Data registry
Friendly data adds functionality specific to the energy modelling
community via the registry. It is a collection of metadata (column
schemas) for commonly used data columns. Each column must have a
generic name, and a data type (a complete list of all supported data
types can found in the frictionless documentation). Additionally
the registry also records metadata like constraints
. Some
constraints, like enum
, where you limit the allowed values in a
column to a valid set, depends on the dataset. These are mentioned in
the registry, but the value is left blank, and is determined from the
dataset at runtime.
Contributing to the registry
The column registry is designed to evolve as per the needs of the community. If you feel it needs to include new columns to express your dataset/model outputs better, please suggest additions by opening an issue on GitHub. Here we will go over some concepts to make contributing to the registry easier.
Since columns in tabular datasets can be classified as index columns and value columns, the registry also respects these two distinctions. Index columns have values that can identify a row uniquely in a dataset (like a unique ID), whereas value columns simply contain the data in question. A dataset may contain multiple index and value columns.
Any new column suggestion should be in the YAML format, and should match the following structure:
name: <column_name>
type: <type>
constraints: # optional
...
description: >-
Free text description of the column. This can include
restructured text syntax for simple formatting. This text
will be included in the online documentation.
The name
and type
properties are mandatory, the others are
optional. However, it is highly recommended that you also include a
concise but complete description.
If you want to specify constraints
, you can find a complete list
of all supported properties on the frictionless documentation page.
Where to add the new column?
As discussed above, there are two kinds of columns, and in the repository they are separated into two folders. Index column definitions should be included in the idxcols folder, and value column definitions should be in the cols folder.
Go to GitHub and open an issue. Notice that there is an issue template with a summary of the above information. Once an issue has been filed, a pull-request where the YAML file is added to the appropriate folder in the repository has to be opened. This can be done easily by navigating to the desired directory and creating a new file and typing in the contents. Please note the issue number in the pull-request comment field, and link it from the sidebar. The community can review the proposal, and suggest edits once an issue/pull-request has been openned.

[Exercise objective]: Reproduce the passage of the data registry text that opens with the words containing "As discussed above, there" and closes with "the cols folder.", changing "idxcols" to "index_cols".

[Records provided]:
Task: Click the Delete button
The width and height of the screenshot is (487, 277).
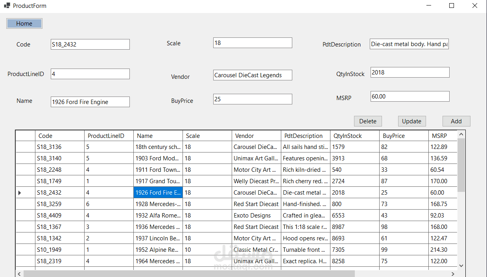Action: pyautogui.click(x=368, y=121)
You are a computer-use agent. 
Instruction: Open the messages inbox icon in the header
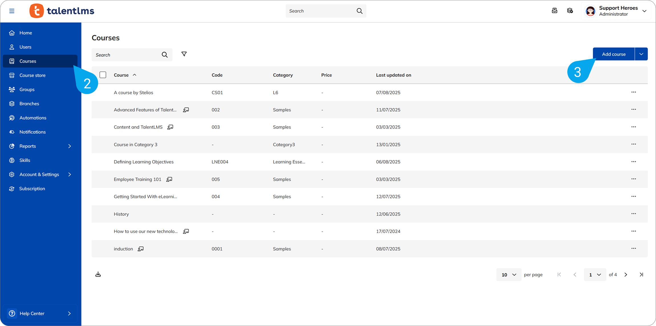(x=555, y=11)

* * *

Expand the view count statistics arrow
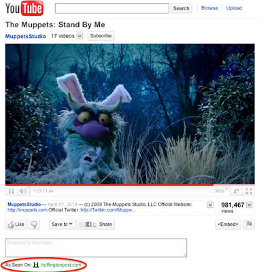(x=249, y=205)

--

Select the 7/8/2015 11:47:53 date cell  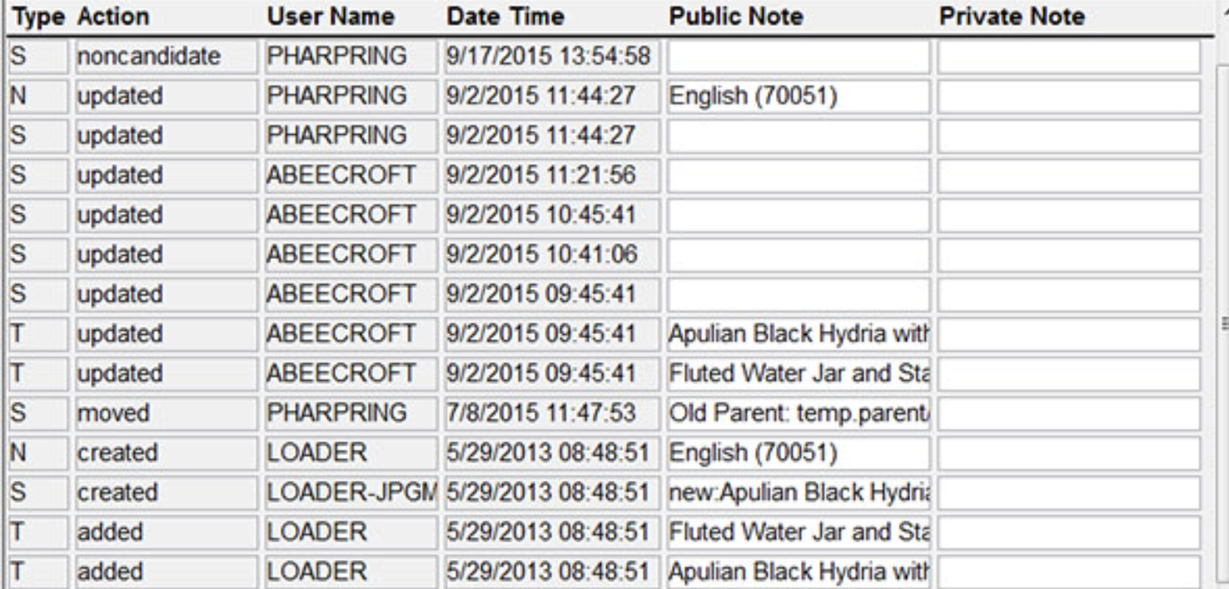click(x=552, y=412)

[Answer below]:
As discussed above, there are two kinds of columns, and in the repository they are separated into two folders. Index column definitions should be included in the index_cols folder, and value column definitions should be in the cols folder.